▶ [EXERCISE MATERIAL]:

......

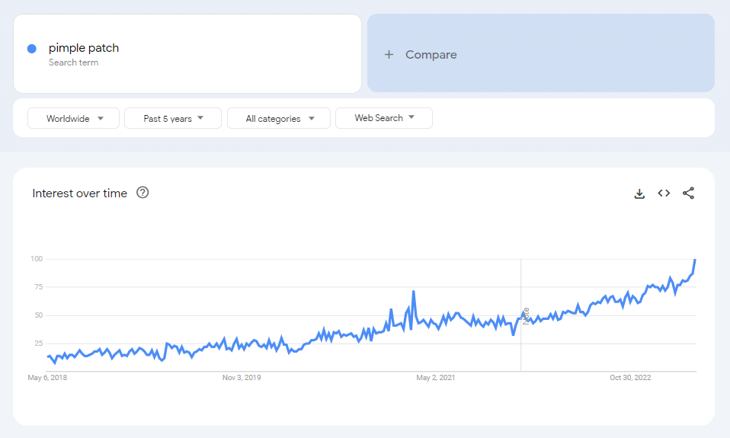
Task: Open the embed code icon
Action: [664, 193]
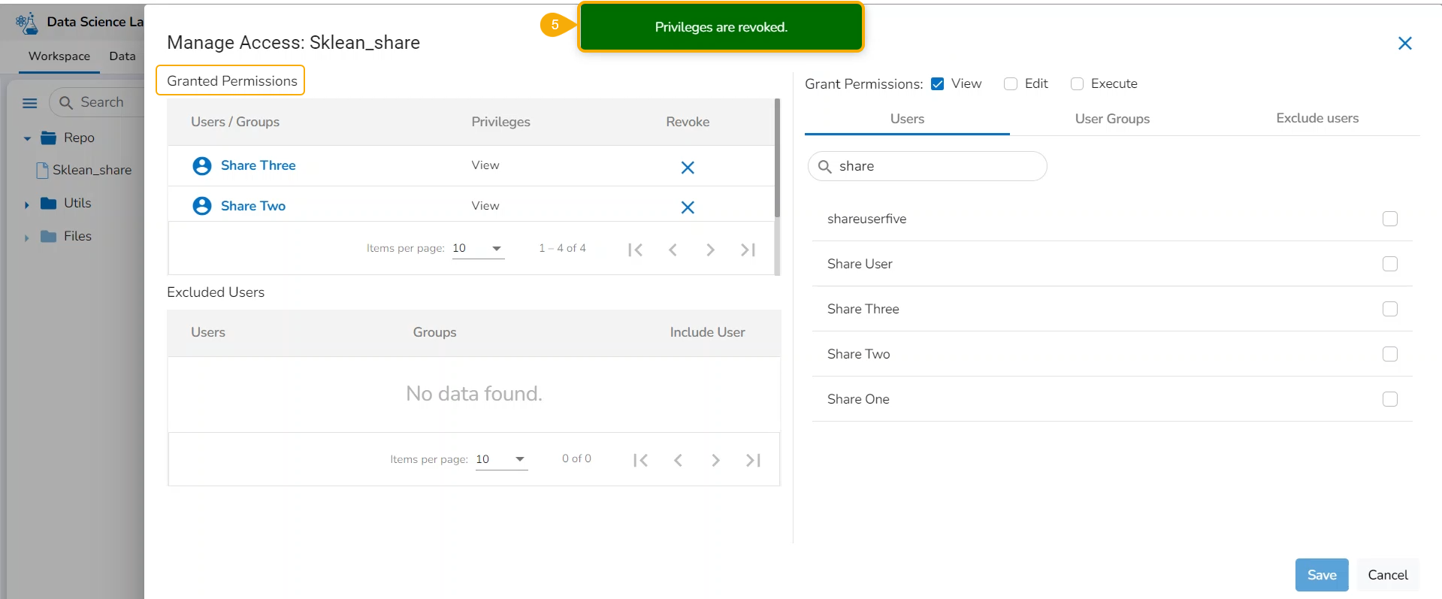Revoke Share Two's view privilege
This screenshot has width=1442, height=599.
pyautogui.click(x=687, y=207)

......

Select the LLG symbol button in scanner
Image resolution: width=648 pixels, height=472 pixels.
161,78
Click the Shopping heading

......

▶ [PROBLEM TO SOLVE]: Where the listing above has a line with "Select the LLG symbol button in scanner", start there, and output every line exactly through the line with "Click the Shopping heading", which is also included.

▶ [EXERCISE ANSWER]:
Select the LLG symbol button in scanner
Image resolution: width=648 pixels, height=472 pixels.
161,78
Click the Shopping heading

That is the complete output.